13. The controlling circuit according to claim 12 for controlling a pulse width modulated DC/DC converter.

14. The controlling circuit according to claim 13, wherein said front-stage circuit comprises:

a current amplifier generating an output signal in response to a control of said input voltage and said switch signal; and

a compensator electrically connected to said current amplifier and generating said output signal from said front-stage circuit in response to said output signal from said current amplifier and said modulation signal.

15. The controlling circuit according to claim 14, wherein said current amplifier has a non-inverting input terminal and an inverting input terminal, a resistor is connected therebetween and said input voltage is input to said non-inverting input terminal of said current amplifier.

16. The controlling circuit according to claim 14, wherein said switch signal is input to said inverting input terminal of said current amplifier.

17. The controlling circuit according to claim 14, wherein said modulation signal is a sawtooth wave.
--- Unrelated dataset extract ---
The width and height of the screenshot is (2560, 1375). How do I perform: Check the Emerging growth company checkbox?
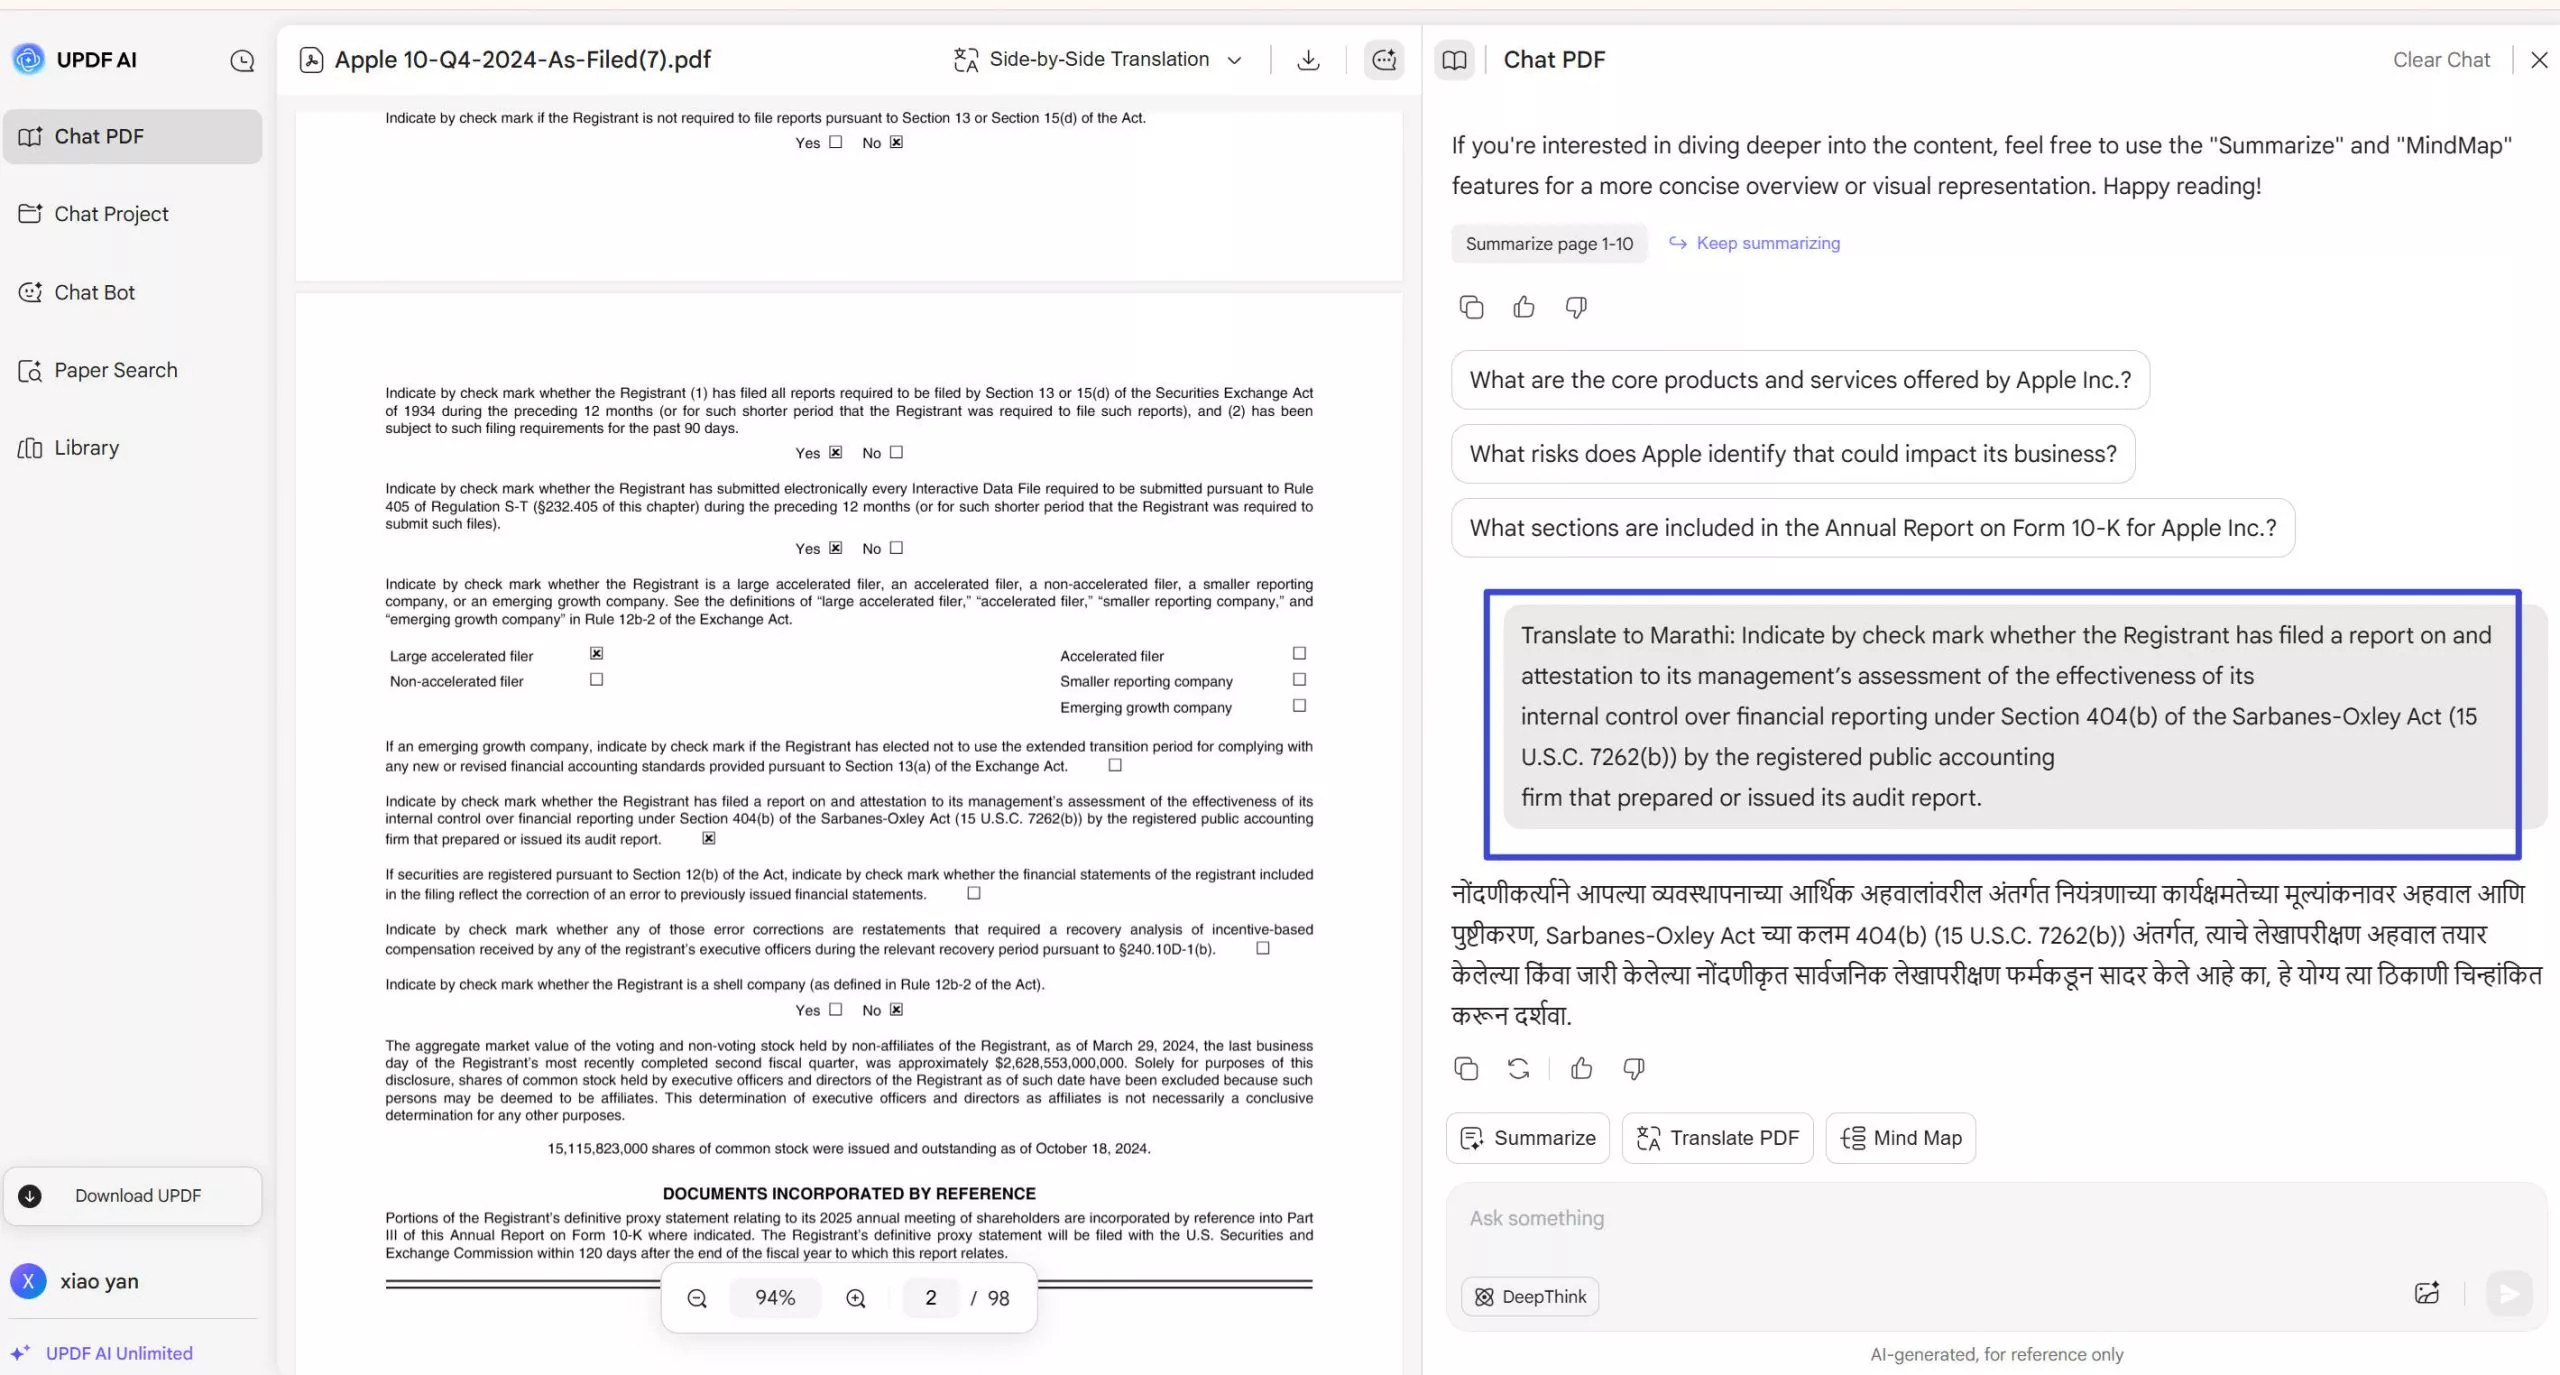pyautogui.click(x=1297, y=705)
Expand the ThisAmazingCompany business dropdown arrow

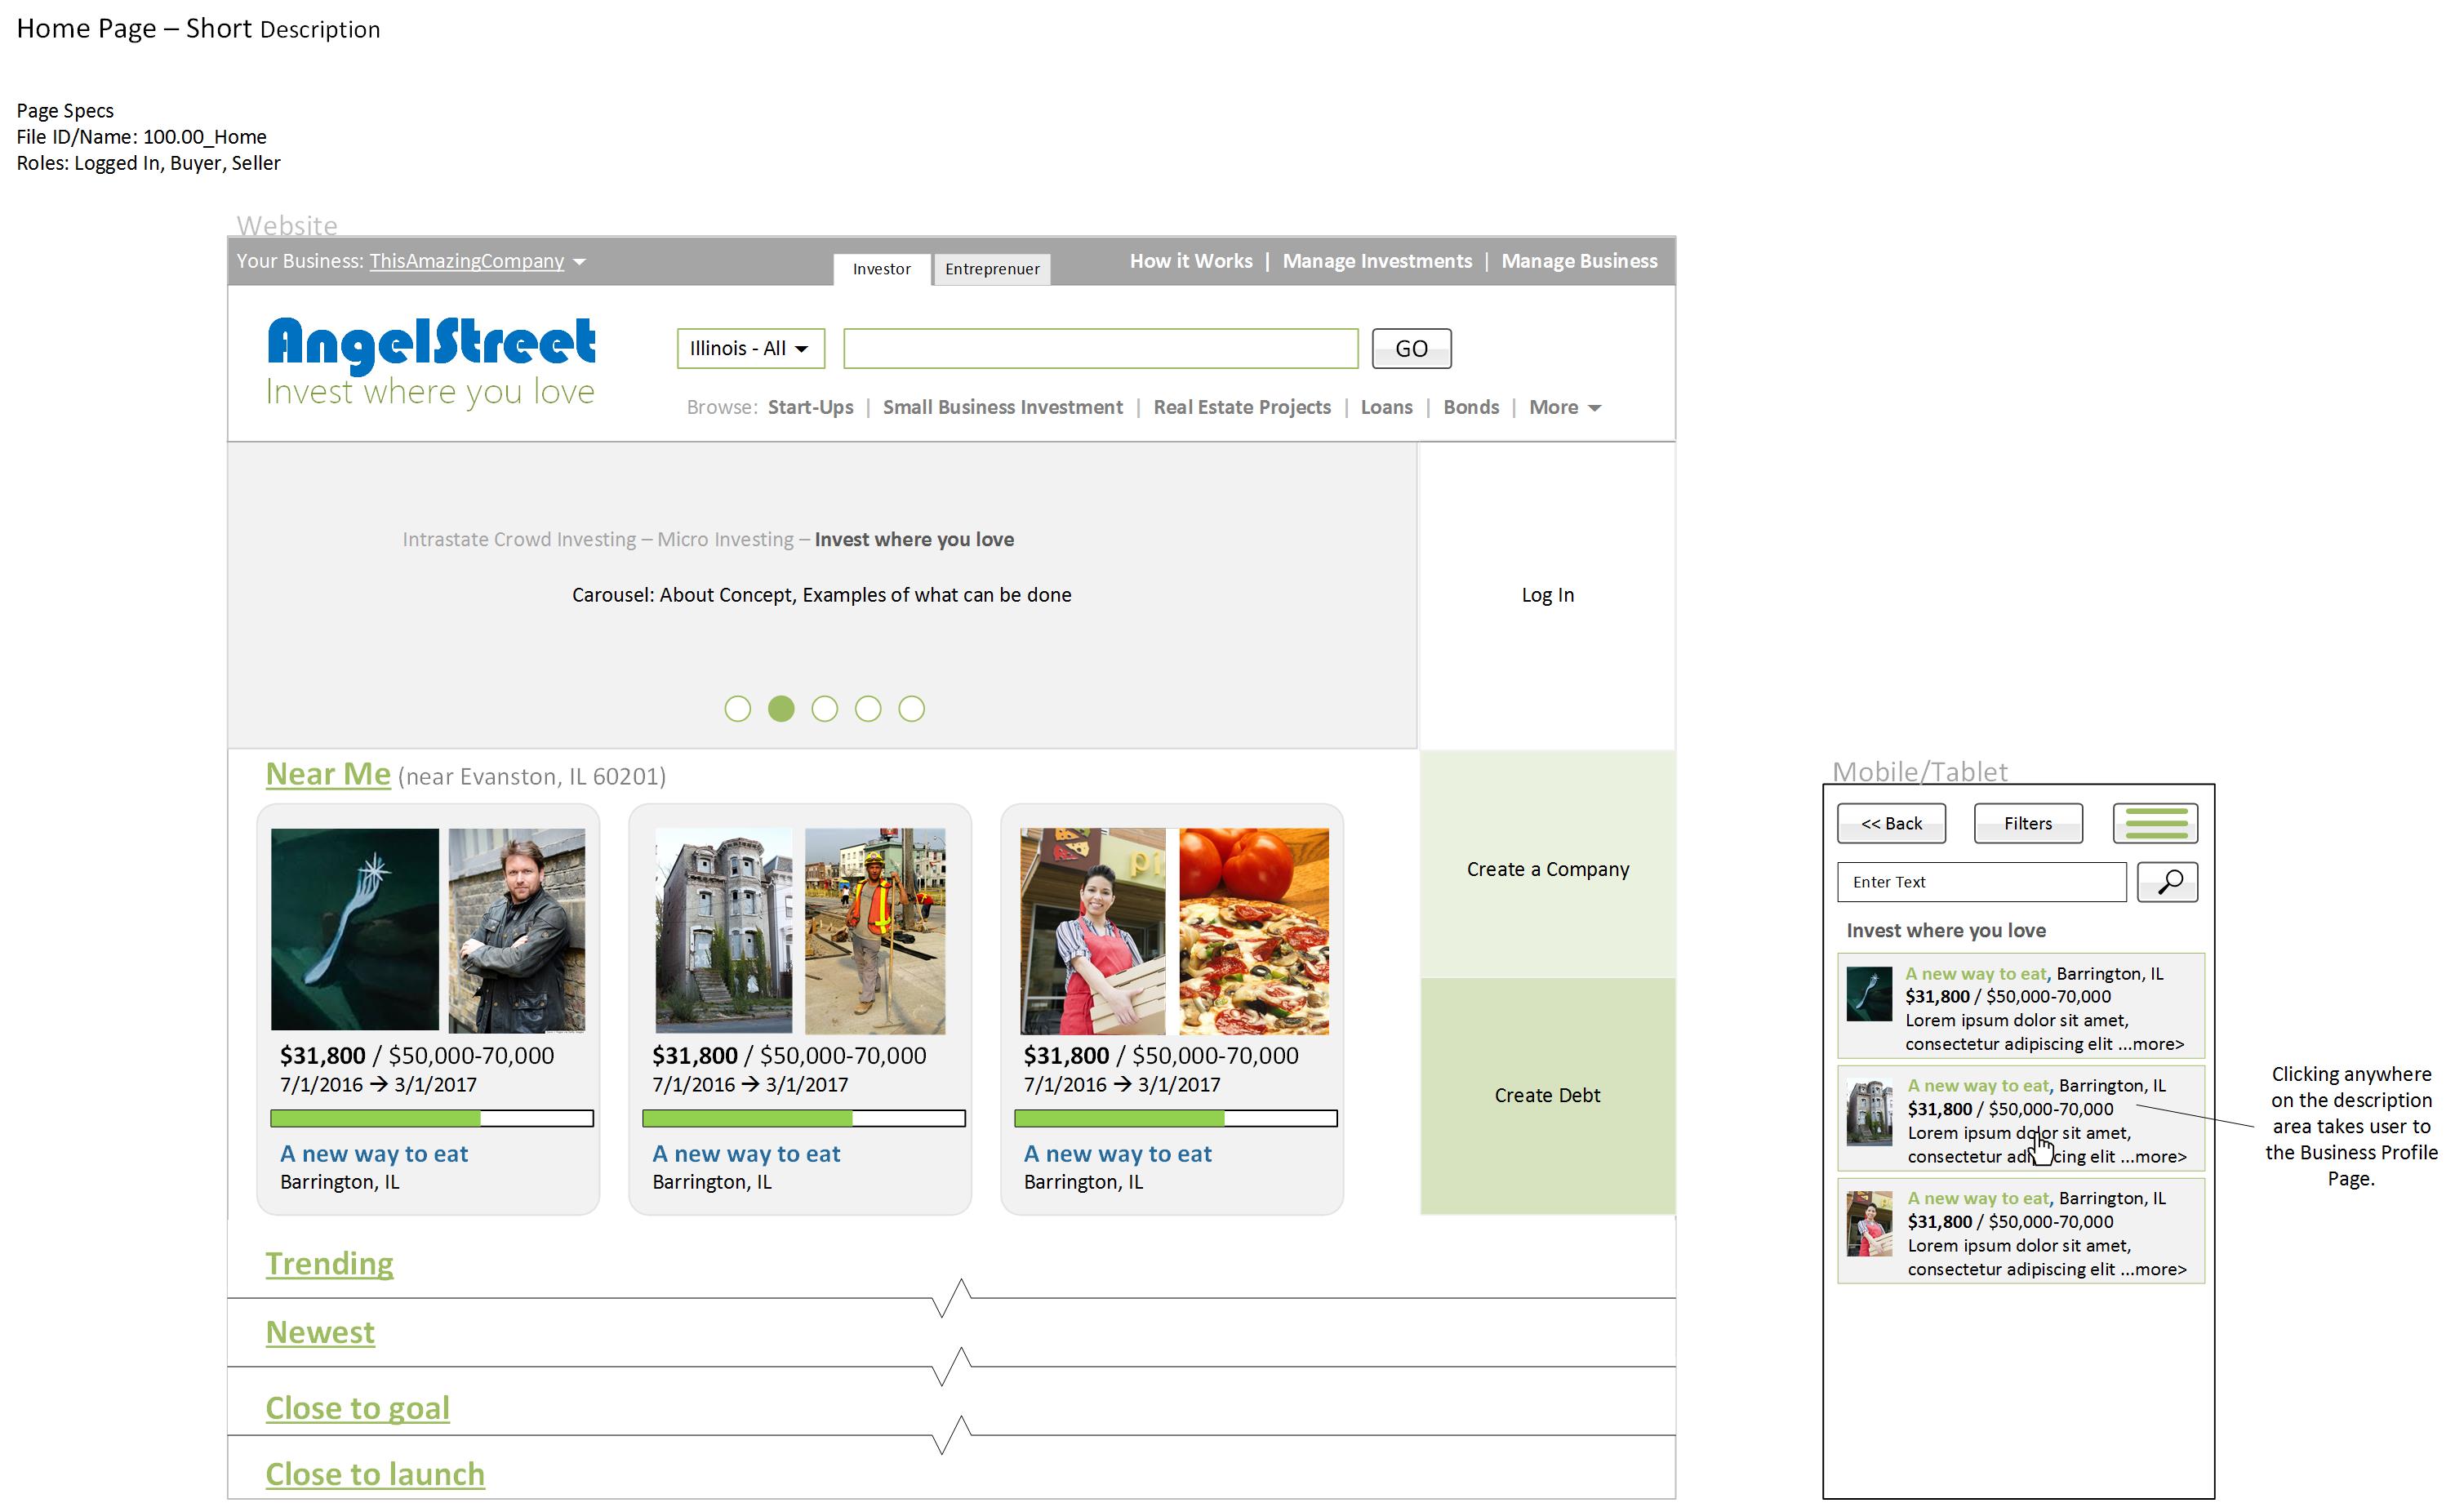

18. A controlling circuit, comprising:

a post-stage circuit electrically connected to said latch circuit and generating said switch signal in response to said output signal from said latch circuit for controlling said front-stage circuit; and

a differential amplifier electrically connected to said post-stage circuit and generating an output signal in response to a control of an output voltage from said post-stage circuit and a reference voltage.

19. The controlling circuit according to claim 18 for controlling a pulse width modulated DC/DC converter.

20. The controlling circuit according to claim 19, wherein said post-stage circuit comprises:

a driving circuit electrically connected to said latch circuit for generating a driving signal in response to said output signal from said latch circuit;

a switch electrically connected to said driving circuit for driving a switch in response to said driving signal to generate said switch signal for controlling said front-stage circuit; and

a step-down circuit electrically connected to said switch for generating an output voltage from said post-stage circuit in response to said driving signal.

21. The controlling circuit according to claim 20, wherein said switch is a MOSFET (metal oxide semiconductor field effect transistor).

22. The controlling circuit according to claim 20, wherein said step-down circuit comprises an inductor, a Zener diode and a capacitor.

23. The controlling circuit according to claim 20, wherein said inductor has two ends respectively connected to a cathode end of said Zener diode and a first end of said capacitor and a second end of said capacitor is connected to an anode end of said Zener diode.

24. A clock generator for a set signal with a modulatable width for using in a controlling circuit of a pulse width modulated DC/DC converter, generating a set signal for controlling said DC/DC converter, wherein said set signal has a first waveform with a first low-potential pulse while in a heavy-load state to prevent an error operation of said DC/DC converter and a second waveform of a second low-potential pulse while in a light-load state to set a minimum time of operation for driving said converter into a power-saving mode.

25. The clock generator according to claim 24, wherein said second low-potential pulse has a width larger than that of said first low-potential pulse.

26. A method for controlling a pulse width modulated DC/DC converter, wherein said DC/DC converter has a clock generator for generating a set signal, comprising steps of:

widening a low-potential pulse of said set signal to prevent an error operation of said DC/DC converter while in a heavy-load state; and

re-widening said low-potential pulse of said set signal to set a minimum time of operation for driving said DC/DC converter into a power-saving mode.

27. The method according to claim 26, wherein said clock generator is capable of generating a set signal of a modulatable width.